What you need to do => Every line from the one with "The image size is (1005, 649)." up to and including the one with "Given: Click the yellow wallet 待付款订单 icon" is to be output exactly as it appears below; pictures are not.
------------------------------------
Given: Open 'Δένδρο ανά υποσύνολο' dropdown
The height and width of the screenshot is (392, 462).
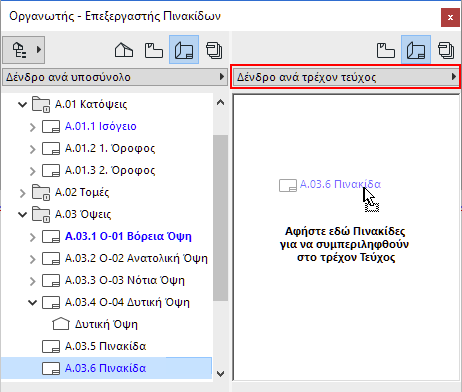Looking at the screenshot, I should point(114,77).
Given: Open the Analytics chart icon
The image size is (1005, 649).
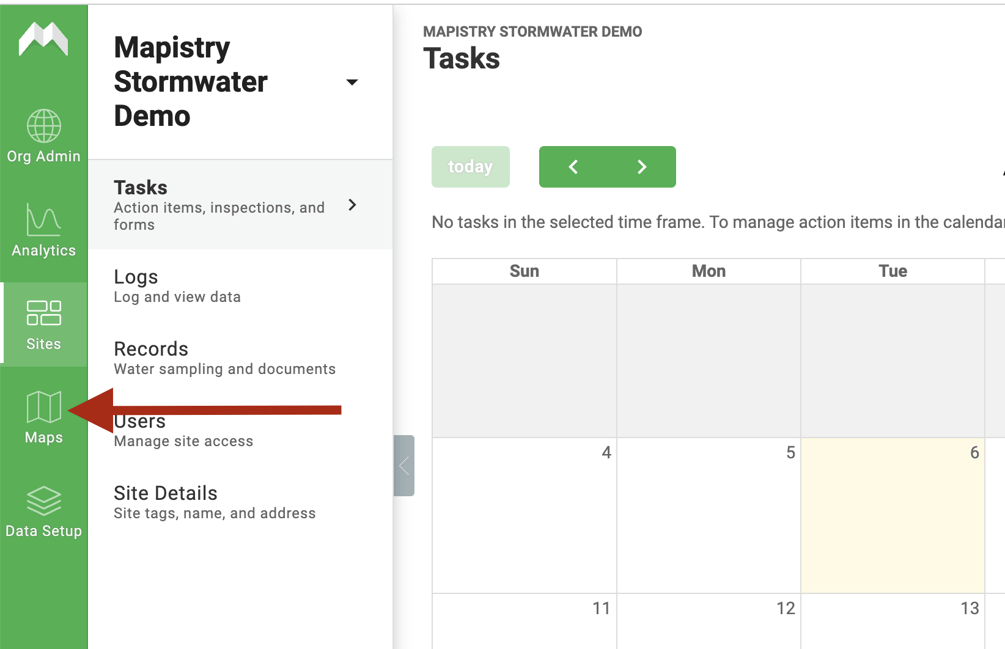Looking at the screenshot, I should coord(43,220).
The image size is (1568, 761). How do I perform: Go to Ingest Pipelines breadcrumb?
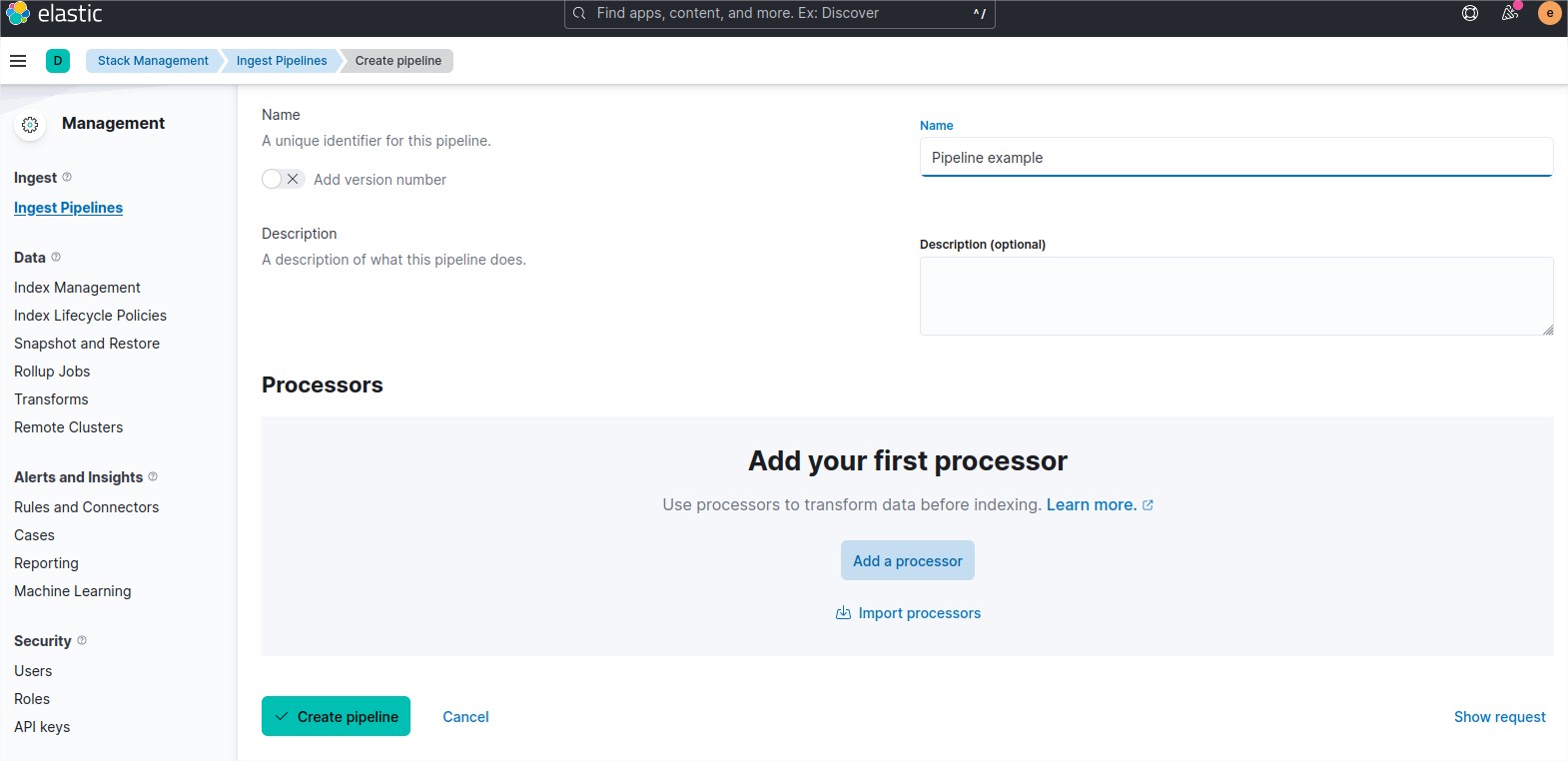coord(282,61)
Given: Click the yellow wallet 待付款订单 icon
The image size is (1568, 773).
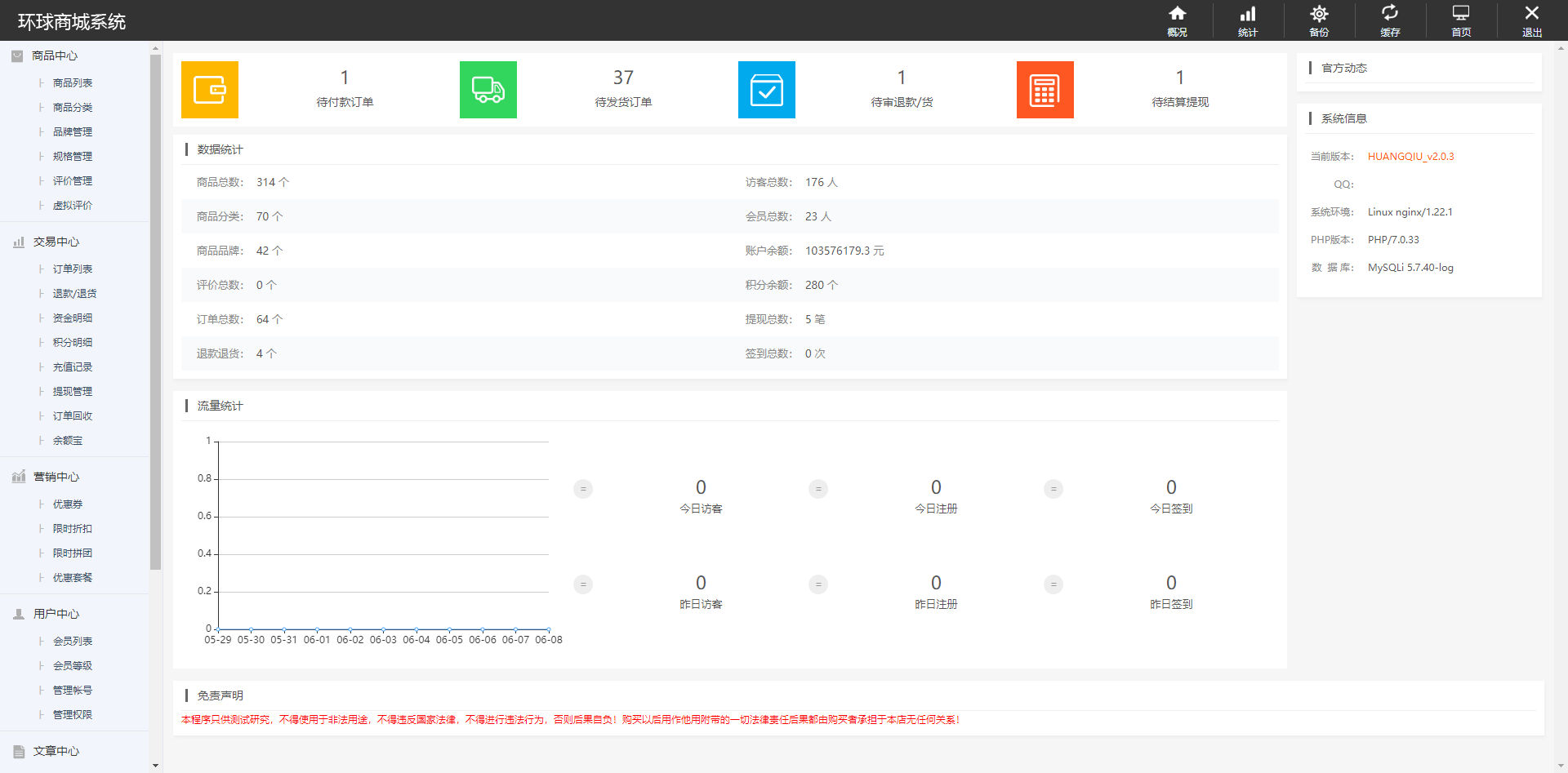Looking at the screenshot, I should pos(210,90).
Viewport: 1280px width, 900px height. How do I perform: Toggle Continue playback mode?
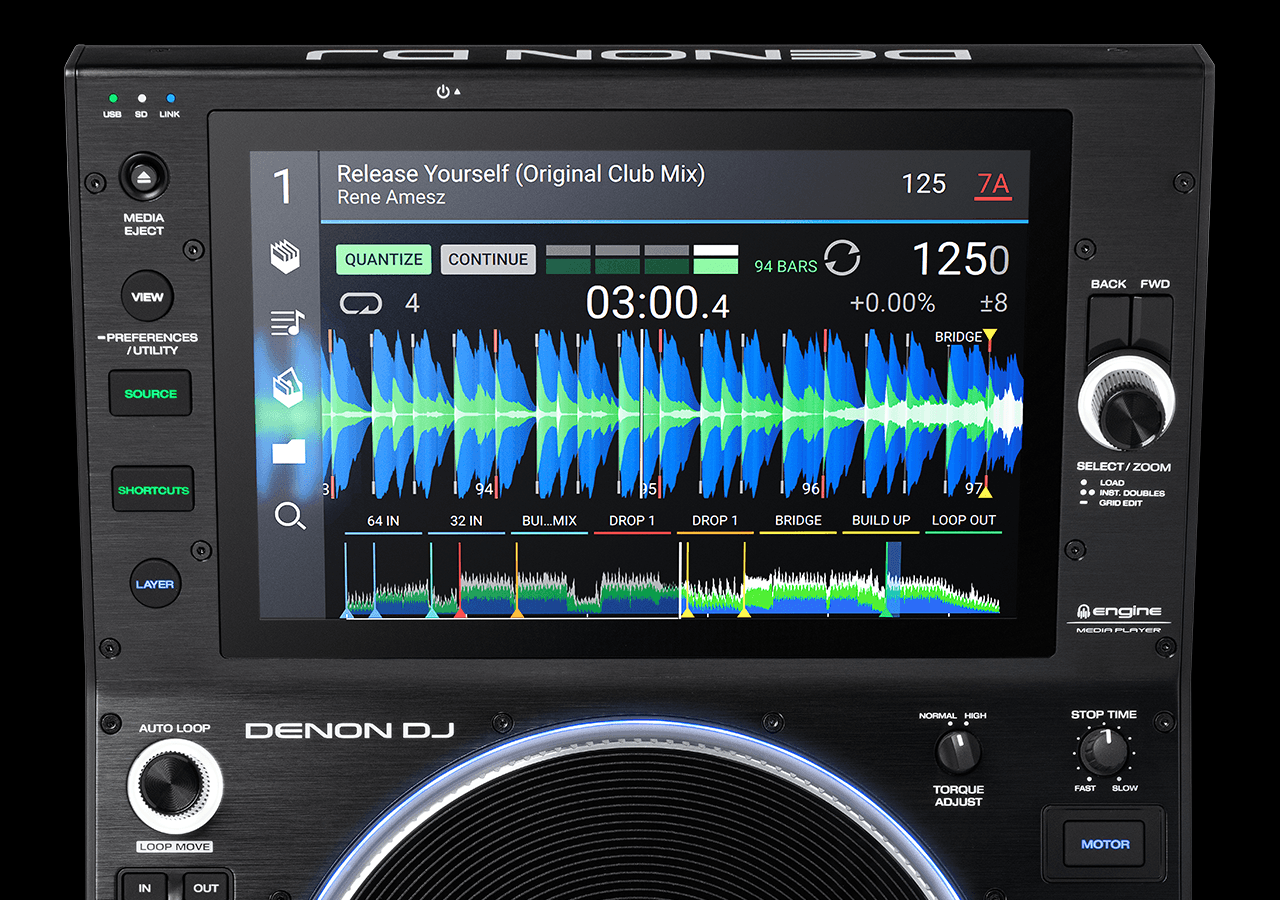(488, 258)
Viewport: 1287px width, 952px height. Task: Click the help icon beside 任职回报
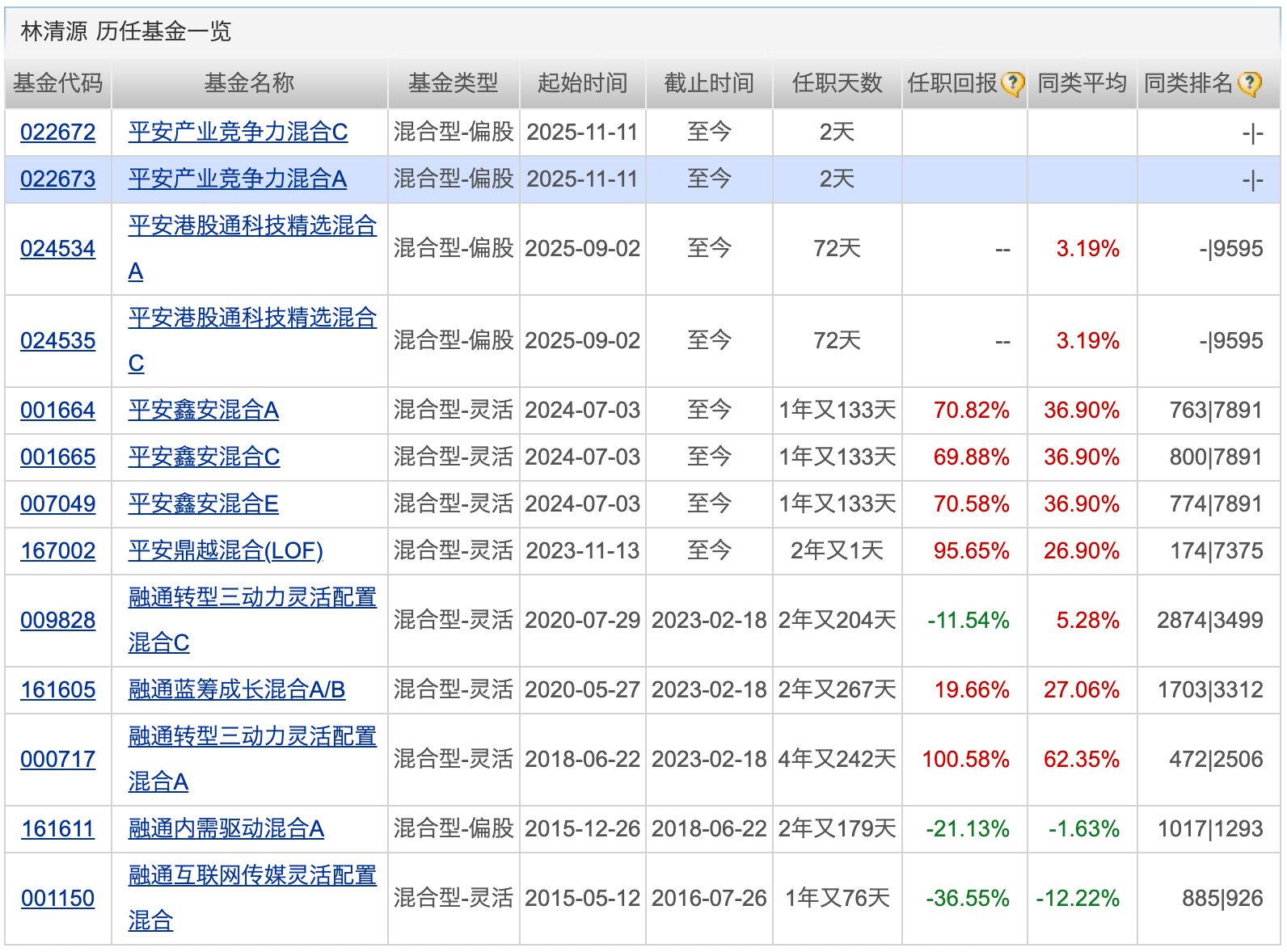pyautogui.click(x=1012, y=83)
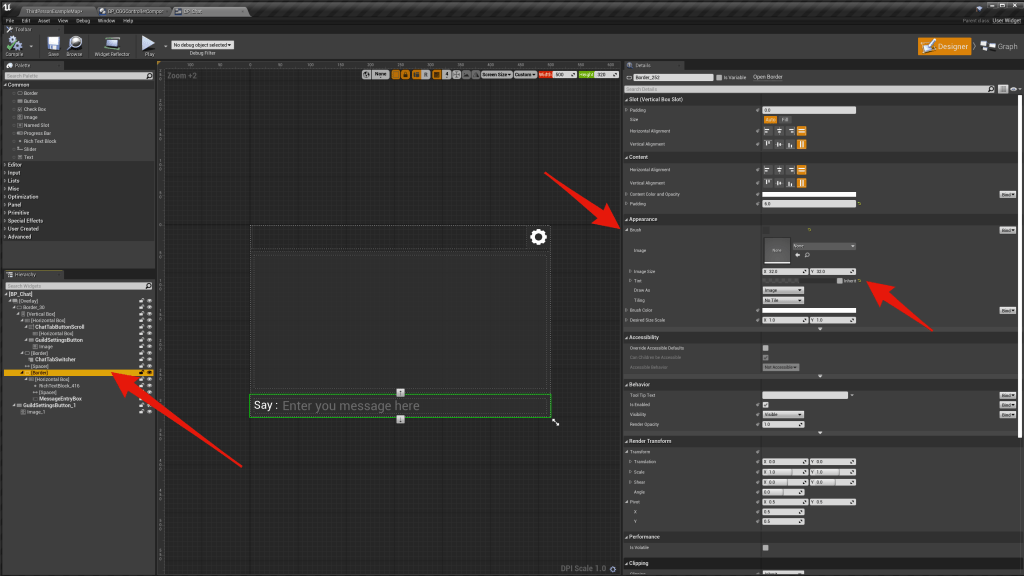Open the Debug Filter object dropdown
The height and width of the screenshot is (576, 1024).
(x=203, y=45)
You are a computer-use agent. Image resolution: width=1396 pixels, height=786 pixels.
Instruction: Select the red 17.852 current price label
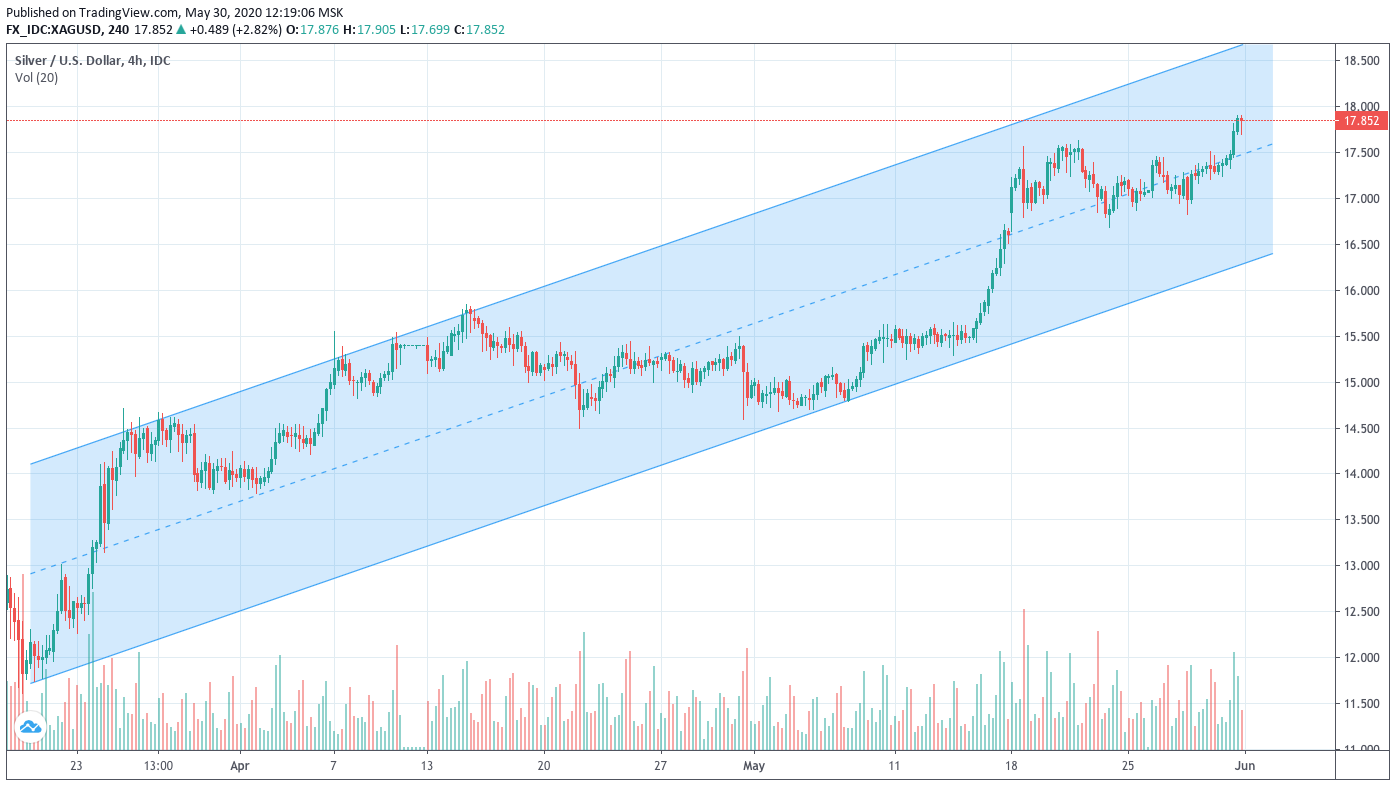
------------------------------------
Result for this task =>
The image size is (1005, 649).
Looking at the screenshot, I should coord(43,220).
The image size is (1568, 761). How do I perform: Go to Ingest Pipelines breadcrumb?
coord(282,61)
Given: Click the yellow wallet 待付款订单 icon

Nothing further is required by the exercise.